Knowing what a desirable and beautiful town is not as subjective as you think. If it was we wouldn’t have the same kind of towns listed as British or World Heritage Sites such as Saltaire in Yorkshire (right next to Bradford incidentally) and Bath in Somerset. We have all agreed what a good town is, so why don’t we build new towns, or renovate towns in that same way?

Let’s widen that statement. Why don’t we build ‘World Heritage Sites’ instead of looking at the glories of the past that have miraculously survived?

Do we have, just as the Newport song suggests, a low expectation of what’s possible in this country? If this is the case nationally, it’s very likely that it extends to how we feel and think personally, on some level. When it comes to our own work, our own creativity, our own businesses and all our own projects, do we have an in-built criteria of ‘that’s good enough’, ‘I’m not worth it’, ‘we don’t deserve any better’, ‘we can’t really succeed’, ‘don’t aim high then we won’t be disappointed’?

I believe it can be traced back to the end of the First World War and the despair, debt and depression that followed it and the dismantling of the British Empire. Suddenly we weren’t number one and were now reliant on other nations for help and support.

As a nation I think it’s time to create a new paradigm. There is no Empire to fall back on to create old fashioned Saturnian paternal and militaristic pride, but there is our broad and complex and wonderfully multi-faceted culture, our freedom, our rich history, our shared struggle and our achievements, to create a new kind of national pride.

When I wrote a song about the World Cup and the psychic octopus that correctly predicted the outcome of the matches, I was asked why did I think that England didn’t just not win, but got placed lower than ever in World Cup history. Were the players to blame? Were they too affluent and arrogant? Was it bad management or poor coaching? Was it because the players were too old? Are their too many foreign players in the Premier League hence supplying a smaller pool for the nation team to chose from? What was it?

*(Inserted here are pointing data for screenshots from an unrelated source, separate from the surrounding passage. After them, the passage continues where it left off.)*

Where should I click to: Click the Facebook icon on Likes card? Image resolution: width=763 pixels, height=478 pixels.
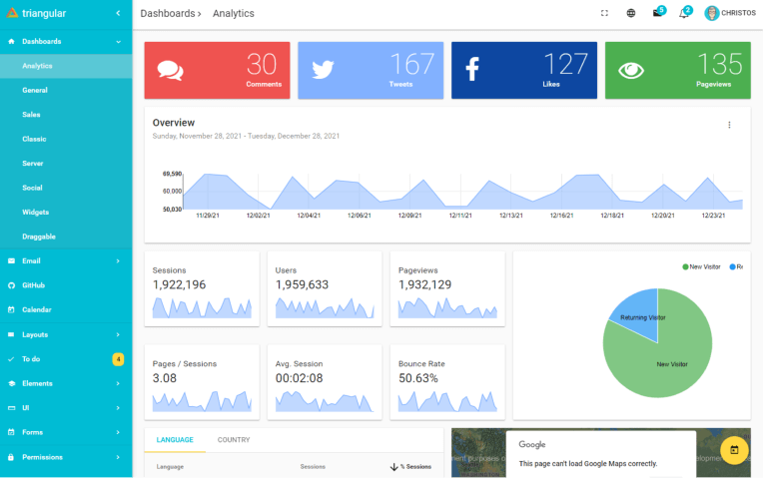(x=472, y=69)
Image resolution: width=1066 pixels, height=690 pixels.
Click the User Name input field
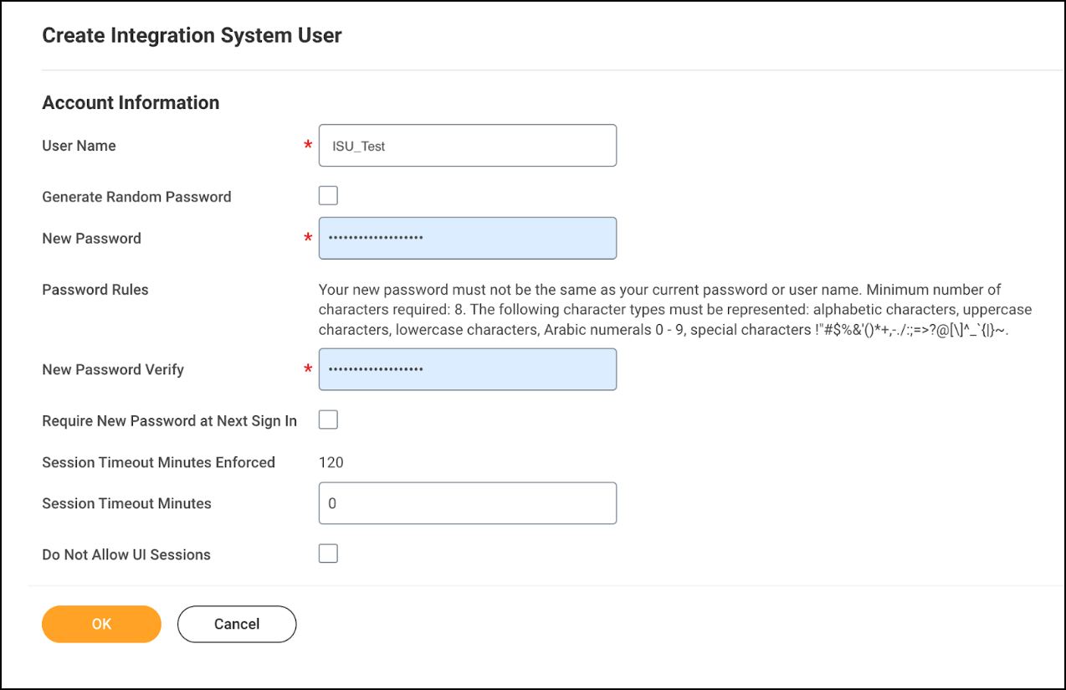tap(467, 145)
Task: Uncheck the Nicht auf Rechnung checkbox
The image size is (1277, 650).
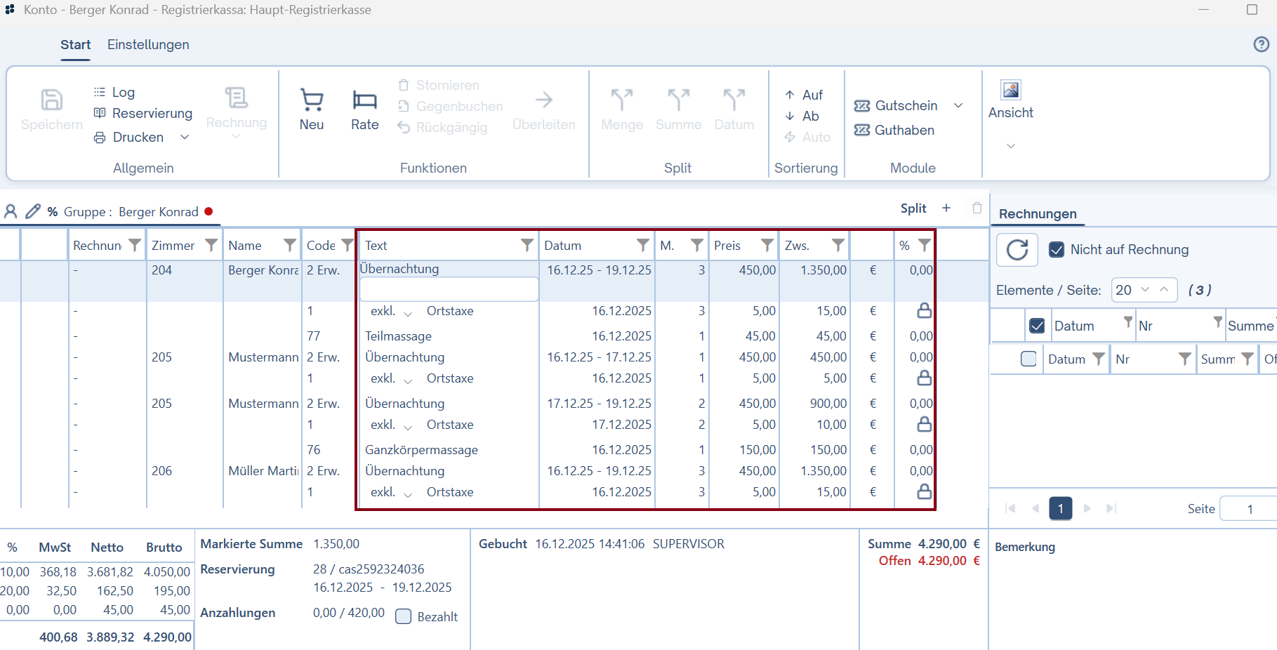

I believe that the core reason is the same reason that I’ve been alluding to in this article. This nation is no longer programmed to win and we are resigned to that. Children are not educated to win at school. We don’t have a success ethic in business. We’re ashamed to make a lot of money. We’re frightened that competition means that it labels someone else as a ‘loser’.

If we want to win the World Cup, trying to pick better players and intensive coaching is too late in the process. That’s just trying to treat the symptoms not the cause. If we want to win we need to learn how to win again. We’ll need to encourage players at the very youngest age. We’ll need coaches and great players training the next but one generation, children who are starting school now. And it’s not just about football. The same techniques of success need to be applied to tennis and cricket. They need to be applied to music and painting. They need to be applied to languages and writing. They need to be applied to maths, the sciences and engineering. Possibly most of all, they need to be applied to creativity and attitude. If we can teach our children confidence in their creativity, we will have taught them how to be successful without arrogance. We will have taught them pride without vanity.

Why shouldn’t we aim high? Why shouldn’t we build ‘World Heritage’ works in whatever project we are working on?

And of course we shouldn’t worry about losing our comedy and humour. We can always laugh at how useless we all USED to be.